Mohamed A. Metwally, Claudia O. Zein, Nizar N. Zein, Rochester, MN

It has been suggested that chronic HCV patients with persistently normal ALT values tend to have minimal histologic activity or fibrosis. Treatment of these patients is therefore still controversial.

The aims of this study were to:

  1. Study the prevalence of normal ALT at the time of first evaluation in patients with chronic HCV.
  2. Assess the relationship between hepatic fibrosis, inflammatory activity, and normal ALT in HCV patients.

198 previously untreated consecutive patients with chronic HCV were included. All patients had serological, virological, and histological evidence of chronic HCV. Patients with any other confounding chronic liver disease were excluded. Demographic and laboratory data were collected for each patient at the time of liver biopsy. Data of liver biopsy including degree of activity, stage of fibrosis and degree of steatosis were also collected. Patients with normal ALT were identified and follow up data for ALT were collected to identify those with persistently normal values.

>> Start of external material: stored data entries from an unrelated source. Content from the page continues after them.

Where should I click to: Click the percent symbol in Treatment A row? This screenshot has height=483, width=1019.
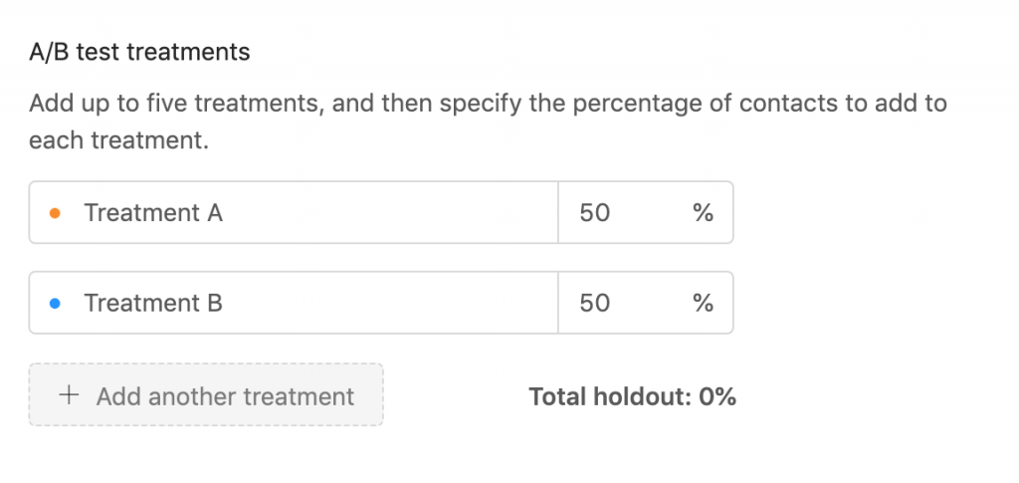[704, 212]
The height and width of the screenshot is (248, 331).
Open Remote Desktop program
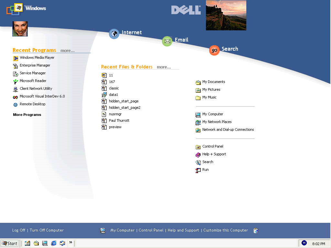(x=32, y=104)
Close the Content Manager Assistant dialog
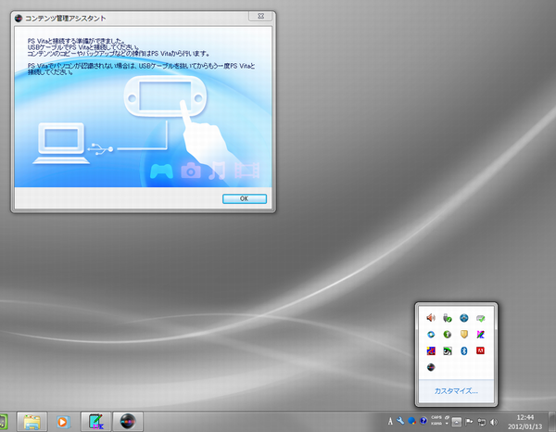Viewport: 556px width, 432px height. (263, 16)
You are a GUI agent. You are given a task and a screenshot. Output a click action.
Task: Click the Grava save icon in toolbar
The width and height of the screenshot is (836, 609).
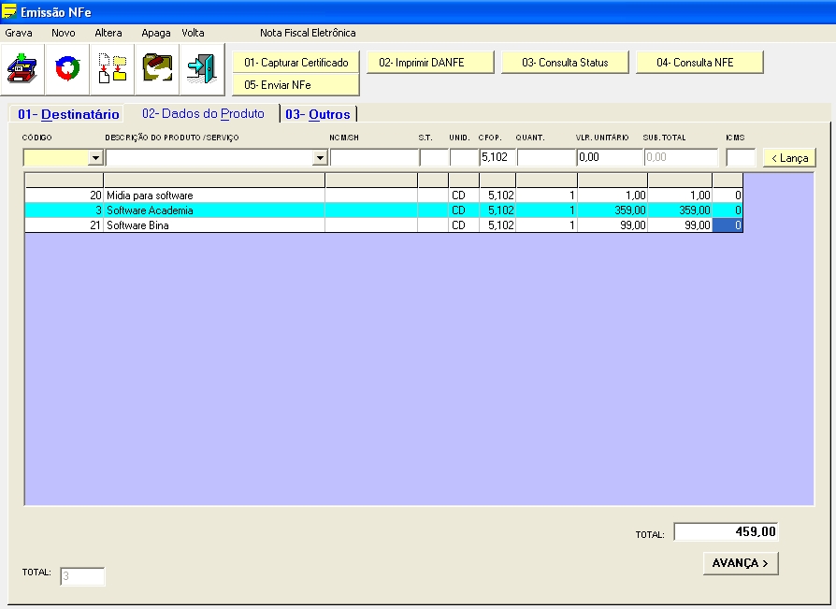click(22, 69)
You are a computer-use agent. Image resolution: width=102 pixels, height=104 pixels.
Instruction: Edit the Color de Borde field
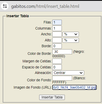click(62, 52)
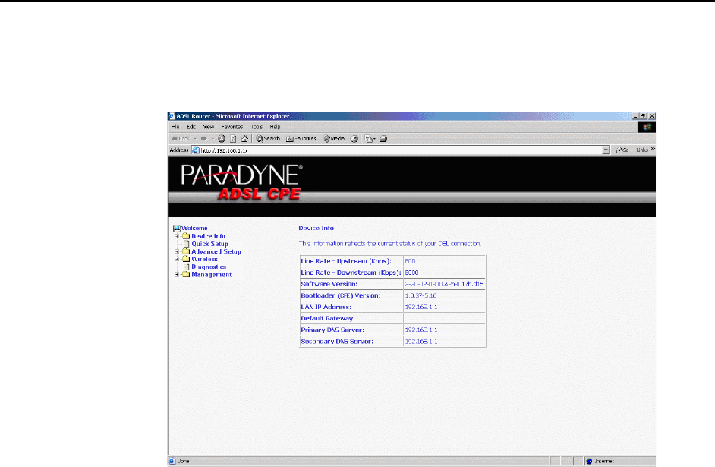
Task: Expand the Wireless tree node
Action: [177, 259]
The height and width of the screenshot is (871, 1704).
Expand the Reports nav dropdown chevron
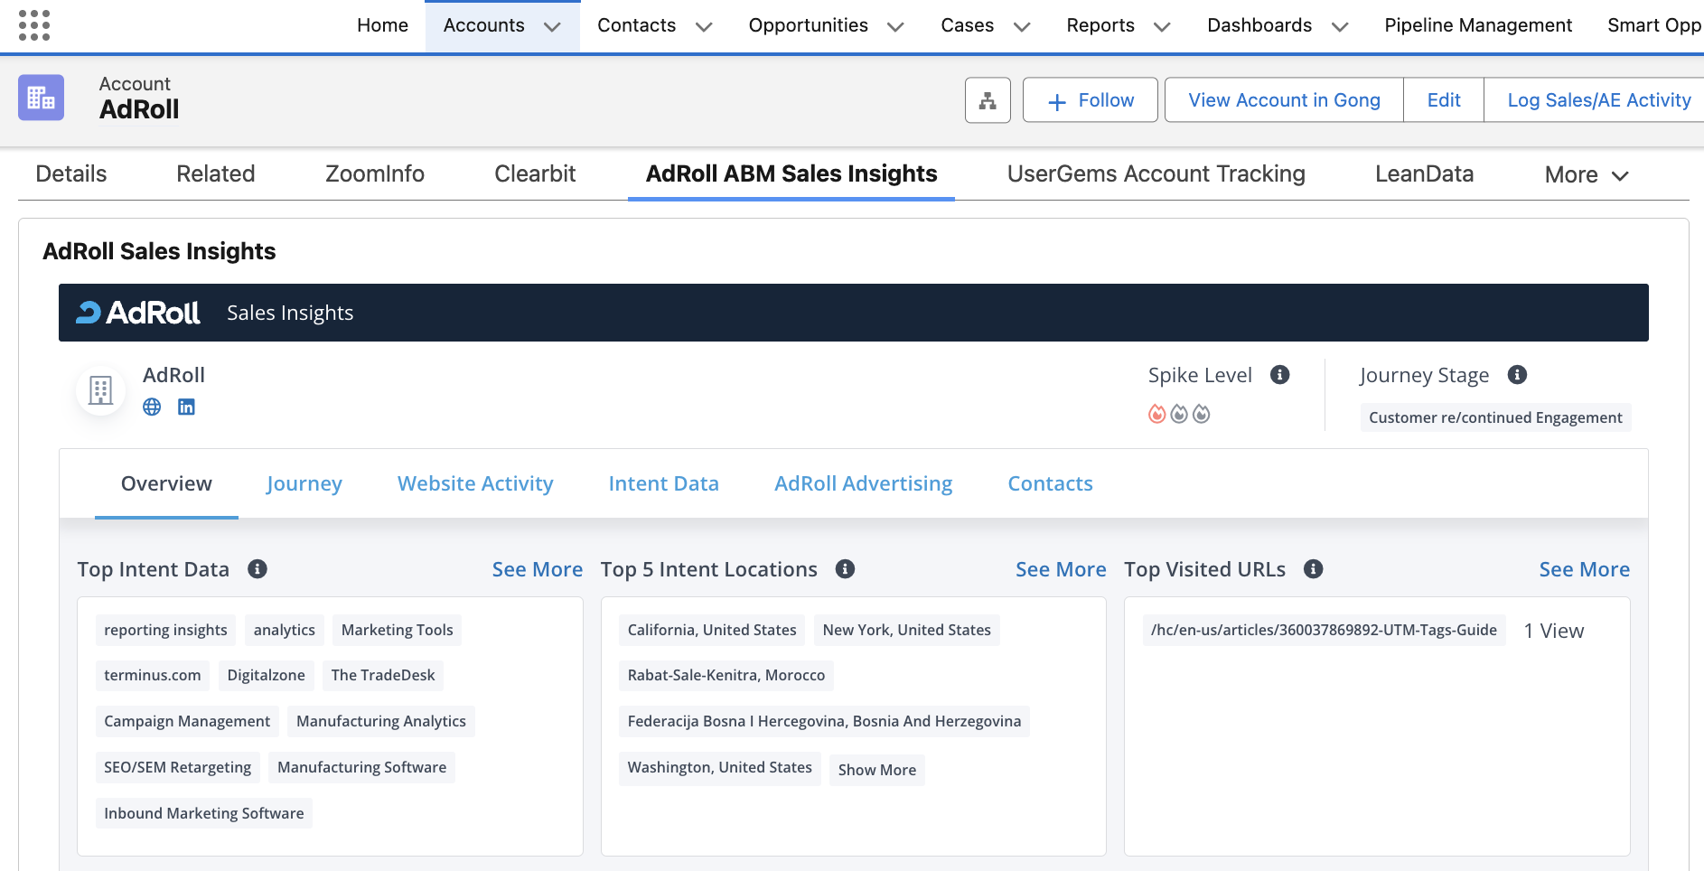tap(1162, 27)
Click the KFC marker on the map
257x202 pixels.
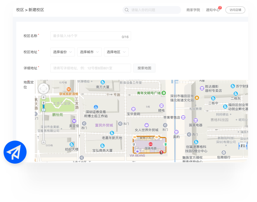pos(161,152)
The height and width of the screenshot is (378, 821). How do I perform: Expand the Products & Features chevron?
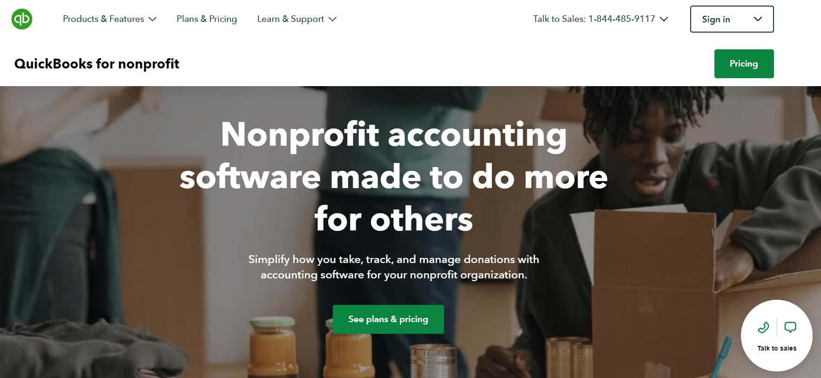152,19
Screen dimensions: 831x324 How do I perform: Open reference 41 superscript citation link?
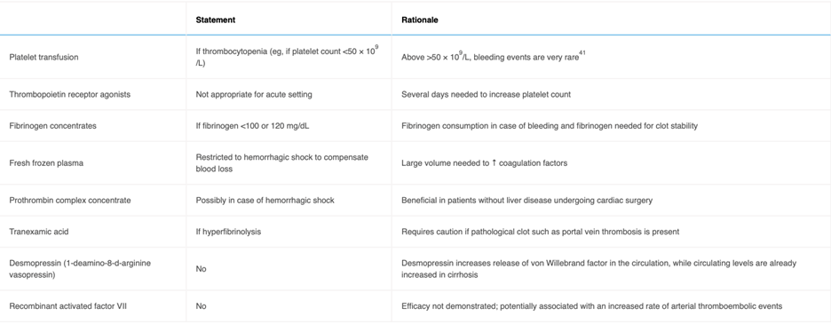pyautogui.click(x=582, y=53)
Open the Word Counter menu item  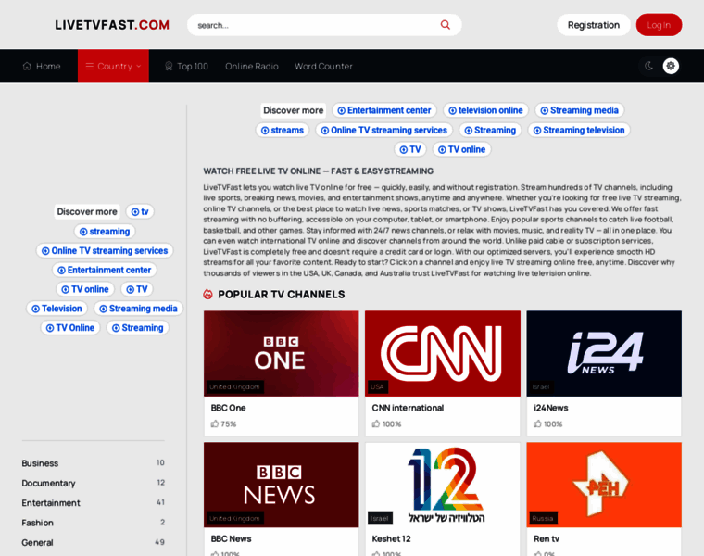click(323, 67)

Normal ALT at the time of first evaluation was found in 25 out of 198 patients (12.7%). There was no significant difference between patients with normal ALT and patients with high ALT regarding gender, age at infection time, duration of infection and route of acquisition. Patients with normal ALT had lower AST level (P = 0.0005), lower serum bilirubin (P = 0.01), lower serum iron (P = 0.003) and lower body mass index (P = 0.03). Severe hepatic fibrosis (stage III, and IV) was found in 52/173 (30%) patients with high ALT compared to 6/25 (24%) patients with normal ALT (P = 0.5). Hepatic inflammatory activity was substantially less in patients with normal ALT compared to those with high ALT (P = 0.03). Follow up data for 18 normal ALT patients showed that only 7 (39%) had persistently normal ALT values. Results did not change when comparing those with persistently normal ALT to patients with high ALT.

In summary:

  • A single normal ALT value at the time of first evaluation is relatively common in chronic HCV patients.
  • Most patients with a normal ALT value at the time of first evaluation did not have a persistently normal ALT.
  • Patients with normal ALT (single time or persistently) tended to have lower body mass index and hepatic inflammatory activity but were not less likely to have severe hepatic fibrosis.
  • A normal ALT in chronic HCV patients should not preclude liver biopsy examination or therapy.